### KUTIPAN TEKS
Konektivitas Tanpa Batas, Tol Trans Sumatera Mulai Dirasakan Masyarakat
Rabu, 29 Juli 2020 - 13:12 WIB
Tak hanya sektor logistik, industri automotif pun yakin akan mendapat berkah dari adanya JTTS. “Tentu dengan adanya JTTS, mobilitas masyarakat akan meningkat dan membutuhkan kendaraan. Terutama kendaraan jenis komersial karena adanya kawasan-kawasan industri dan kawasan ekonomi lain yang berkembang,” tegas Sekretaris Umum Gabungan Industri Kendaraan Bermotor Indonesia (Gaikindo) Kukuh Kumara.
Dia menilai, dengan adanya JTTS yang dibangun oleh Hutama Karya itu, konektivitas antarwilayah menjadi lebih mudah. Tak hanya itu, dengan adanya pusat perekonomian baru, maka pendapatan masyarakat ikut terdongkrak. “Sehingga masyarakat yang naik kelas akan membutuhkan sarana mobilitas. Kami yakin, penjualan mobil di Sumatera dalam beberapa tahun mendatang akan meningkat,” tuturnya.

[Catatan lokasi elemen layar]
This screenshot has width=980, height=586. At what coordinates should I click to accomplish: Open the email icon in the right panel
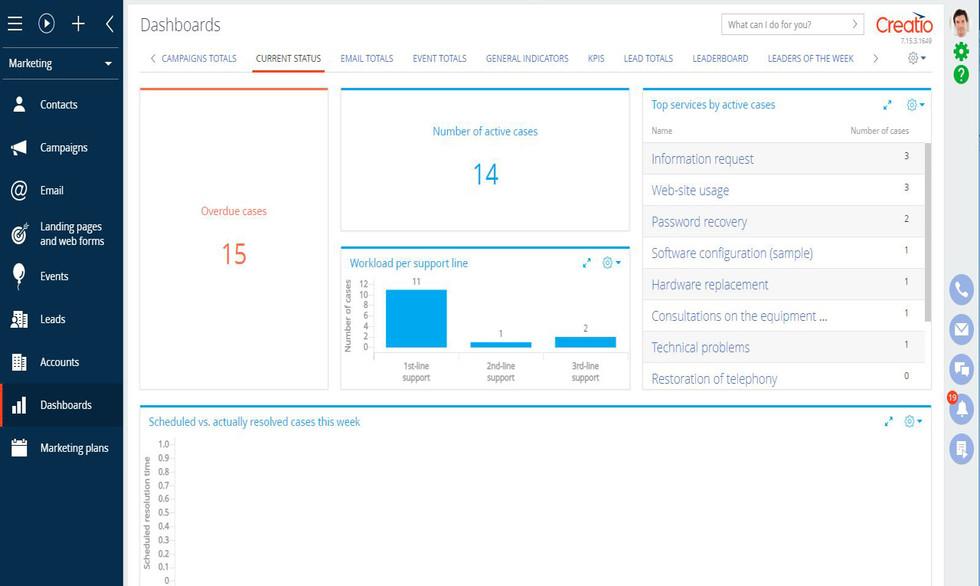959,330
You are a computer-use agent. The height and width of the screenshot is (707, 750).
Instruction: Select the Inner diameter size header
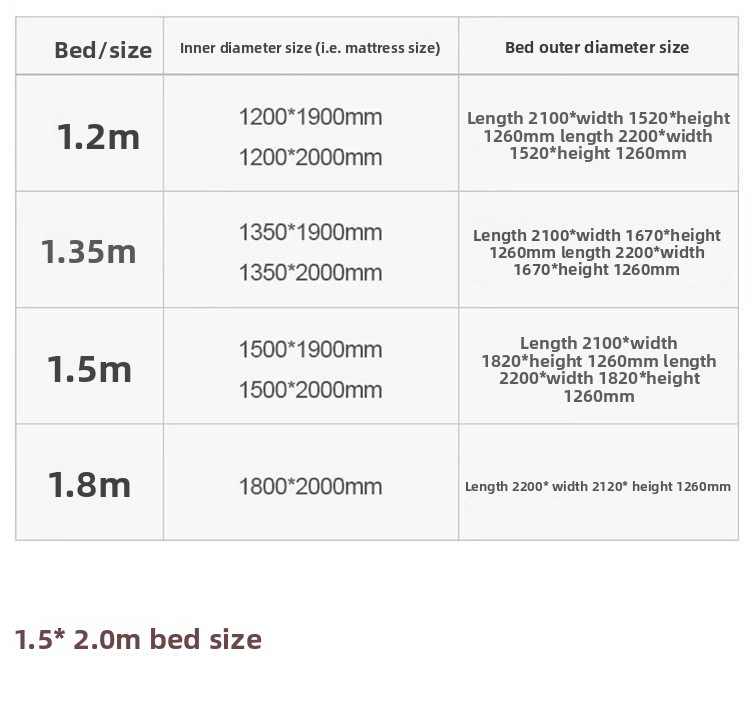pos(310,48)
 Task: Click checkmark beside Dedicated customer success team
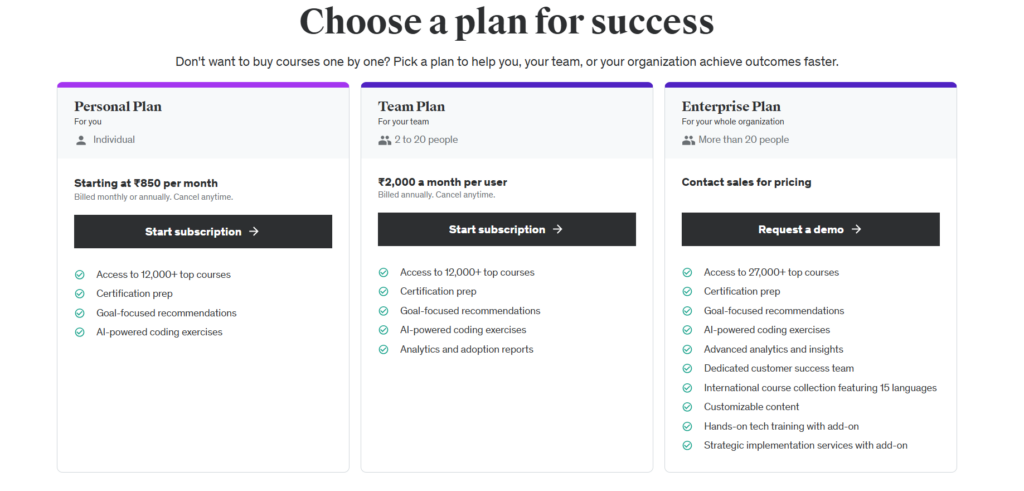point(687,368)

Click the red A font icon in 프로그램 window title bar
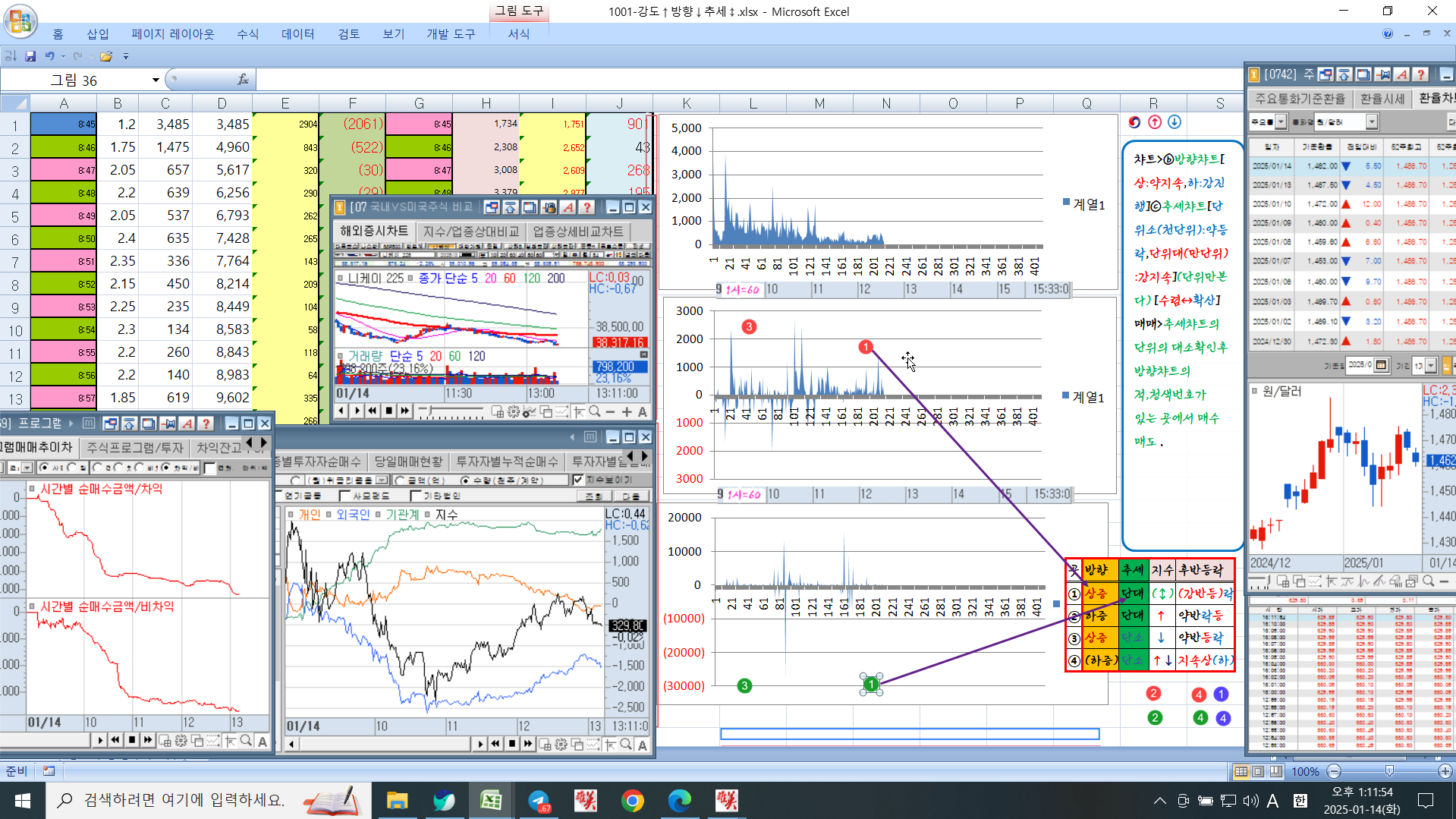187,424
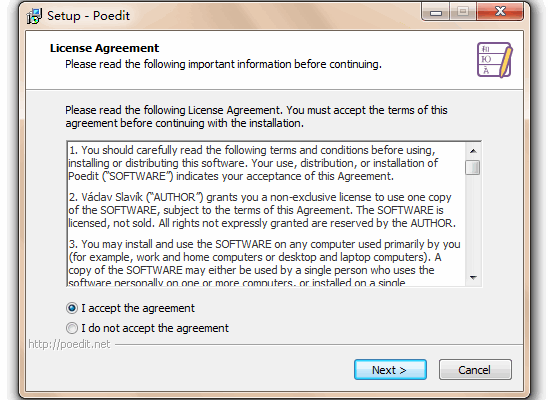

### TUGAS YANG DIKERJAKAN
[a] Menurut artikel tentang Tol Trans Sumatera, siapa yang membangun JTTS?
[b] Salin kata demi kata bagian artikel tentang Tol Trans Sumatera, mulai dari bagian yang memuat "Konektivitas Tanpa Batas, Tol" dan berhenti setelah "(Gaikindo) Kukuh Kumara.".
[c] Terjemahkan kalimat dari artikel tentang Tol Trans Sumatera ini ke dalam bahasa Inggris: "Tak hanya itu, dengan adanya pusat perekonomian baru, maka pendapatan masyarakat ikut terdongkrak."
Baris-baris di atas tidak digunakan di sini.

### PEMBAHASAN JAWABAN
[a] Hutama Karya.

[b]
Konektivitas Tanpa Batas, Tol Trans Sumatera Mulai Dirasakan Masyarakat
Rabu, 29 Juli 2020 - 13:12 WIB
Tak hanya sektor logistik, industri automotif pun yakin akan mendapat berkah dari adanya JTTS. “Tentu dengan adanya JTTS, mobilitas masyarakat akan meningkat dan membutuhkan kendaraan. Terutama kendaraan jenis komersial karena adanya kawasan-kawasan industri dan kawasan ekonomi lain yang berkembang,” tegas Sekretaris Umum Gabungan Industri Kendaraan Bermotor Indonesia (Gaikindo) Kukuh Kumara.

[c] Not only that, with the presence of new economic centers, people's incomes are boosted as well.